My TiVo stream is running the following software, 20.4.7.stream-01-6. My internal network has not changed since when the out-of-home was working more routinely. I don't attribute my issues completely to crappy hotel wi-fi. I was at a relative's house this past weekend, they have Comcast and I experienced the same problems.

The other odd thing to note is that when reviewing the streaming info on the app it shows that 9 of 12 Mobile Devices are being used. Is that indicating the number of mobile devices I have connected or something else? I only have two devices setup.

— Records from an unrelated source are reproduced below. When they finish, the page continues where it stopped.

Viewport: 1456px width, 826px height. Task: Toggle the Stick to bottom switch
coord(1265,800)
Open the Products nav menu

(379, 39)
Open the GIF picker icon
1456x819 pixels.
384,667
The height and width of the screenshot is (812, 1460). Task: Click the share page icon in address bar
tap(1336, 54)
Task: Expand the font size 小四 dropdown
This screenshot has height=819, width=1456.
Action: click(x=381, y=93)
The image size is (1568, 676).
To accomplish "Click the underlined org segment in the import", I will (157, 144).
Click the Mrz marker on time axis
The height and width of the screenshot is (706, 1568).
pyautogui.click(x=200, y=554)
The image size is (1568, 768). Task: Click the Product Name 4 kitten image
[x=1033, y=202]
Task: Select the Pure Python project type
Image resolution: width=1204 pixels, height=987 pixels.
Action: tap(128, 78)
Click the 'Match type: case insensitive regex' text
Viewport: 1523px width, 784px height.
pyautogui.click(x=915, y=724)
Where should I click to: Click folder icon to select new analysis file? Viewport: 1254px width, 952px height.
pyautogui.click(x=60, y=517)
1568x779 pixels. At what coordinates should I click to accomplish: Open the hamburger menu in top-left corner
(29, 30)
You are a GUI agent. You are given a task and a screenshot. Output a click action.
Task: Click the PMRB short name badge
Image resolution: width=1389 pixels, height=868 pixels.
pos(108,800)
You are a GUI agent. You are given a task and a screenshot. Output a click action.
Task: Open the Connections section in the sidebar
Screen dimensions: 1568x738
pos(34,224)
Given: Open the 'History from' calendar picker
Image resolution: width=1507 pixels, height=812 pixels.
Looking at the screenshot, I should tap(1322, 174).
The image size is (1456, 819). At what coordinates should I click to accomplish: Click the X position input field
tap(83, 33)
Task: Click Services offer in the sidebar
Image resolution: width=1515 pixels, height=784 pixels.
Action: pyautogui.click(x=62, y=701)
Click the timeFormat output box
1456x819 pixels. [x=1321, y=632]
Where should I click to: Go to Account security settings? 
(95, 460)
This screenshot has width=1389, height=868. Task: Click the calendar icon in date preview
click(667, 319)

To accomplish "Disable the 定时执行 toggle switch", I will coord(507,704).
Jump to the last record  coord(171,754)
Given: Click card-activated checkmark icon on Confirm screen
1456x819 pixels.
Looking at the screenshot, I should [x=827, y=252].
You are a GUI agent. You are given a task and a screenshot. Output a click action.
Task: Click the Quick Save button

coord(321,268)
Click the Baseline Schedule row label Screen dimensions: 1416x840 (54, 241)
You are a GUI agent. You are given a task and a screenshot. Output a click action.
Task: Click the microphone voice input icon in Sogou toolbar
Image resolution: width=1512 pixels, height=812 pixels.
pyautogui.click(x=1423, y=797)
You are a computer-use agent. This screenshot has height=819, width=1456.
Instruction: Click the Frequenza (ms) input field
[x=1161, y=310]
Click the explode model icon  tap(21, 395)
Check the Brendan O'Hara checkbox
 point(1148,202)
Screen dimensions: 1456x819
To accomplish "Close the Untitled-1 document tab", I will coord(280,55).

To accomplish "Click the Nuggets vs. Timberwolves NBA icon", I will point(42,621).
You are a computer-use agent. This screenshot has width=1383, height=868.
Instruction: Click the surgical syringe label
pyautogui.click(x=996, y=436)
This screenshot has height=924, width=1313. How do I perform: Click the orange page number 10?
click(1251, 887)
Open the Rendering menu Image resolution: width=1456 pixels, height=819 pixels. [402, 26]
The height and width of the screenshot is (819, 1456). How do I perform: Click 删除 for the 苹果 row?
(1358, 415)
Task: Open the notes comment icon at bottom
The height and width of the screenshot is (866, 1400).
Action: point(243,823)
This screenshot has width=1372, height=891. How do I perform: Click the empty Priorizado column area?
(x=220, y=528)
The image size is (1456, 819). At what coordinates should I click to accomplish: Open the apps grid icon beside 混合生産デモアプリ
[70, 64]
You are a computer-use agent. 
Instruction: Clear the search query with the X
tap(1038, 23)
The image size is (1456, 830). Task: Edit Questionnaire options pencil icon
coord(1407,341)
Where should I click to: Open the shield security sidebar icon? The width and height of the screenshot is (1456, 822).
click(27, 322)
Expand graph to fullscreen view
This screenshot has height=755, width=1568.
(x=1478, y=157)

Any input or thoughts would be appreciated.

Thanks
Josh


----------



## slowbiscuit (Sep 19, 2006)

Welcome to the club. No, there's no solution other than using something that actually works (like kmttg) to download shows to mobiles before you leave town. Hopefully you're on a cable system that doesn't CP everything. Or if you're really feeling adventurous, setup VPN in your router and use a VPN client in your mobiles to extend your in-home network remotely.

On Android you get the joy of seeing in-home downloads randomly fail with errors too.


----------



## Legacy777 (Sep 11, 2008)

Thanks for the feedback.

In-home downloads work fine, so I guess I can be thankful for that.

Interestingly enough....I have setup a virtual instance of OpenVPN server and port forwarded the appropriate ports through my firewall. I can see all my internal computers and devices, but for whatever reason the tiVo app still does not recognize it as an "in-home" network. I have setup the VPN server to route all traffic through the VPN tunnel, including internet traffic. 

After doing a little bit of research I have two hypothesis as to why it doesn't work. The first suspect is that I needed to use a range of IP's that wouldn't regularly be used within my home network & DHCP server. My internal addressing is 192.168.1.xxx. I setup the VPN server to use the IP range 192.168.177.xxx. I don't think this would cause an issue with the tiVo app, but I haven't tried manually configuring the IP address on my iPad to an IP in that range while at home to see how things react.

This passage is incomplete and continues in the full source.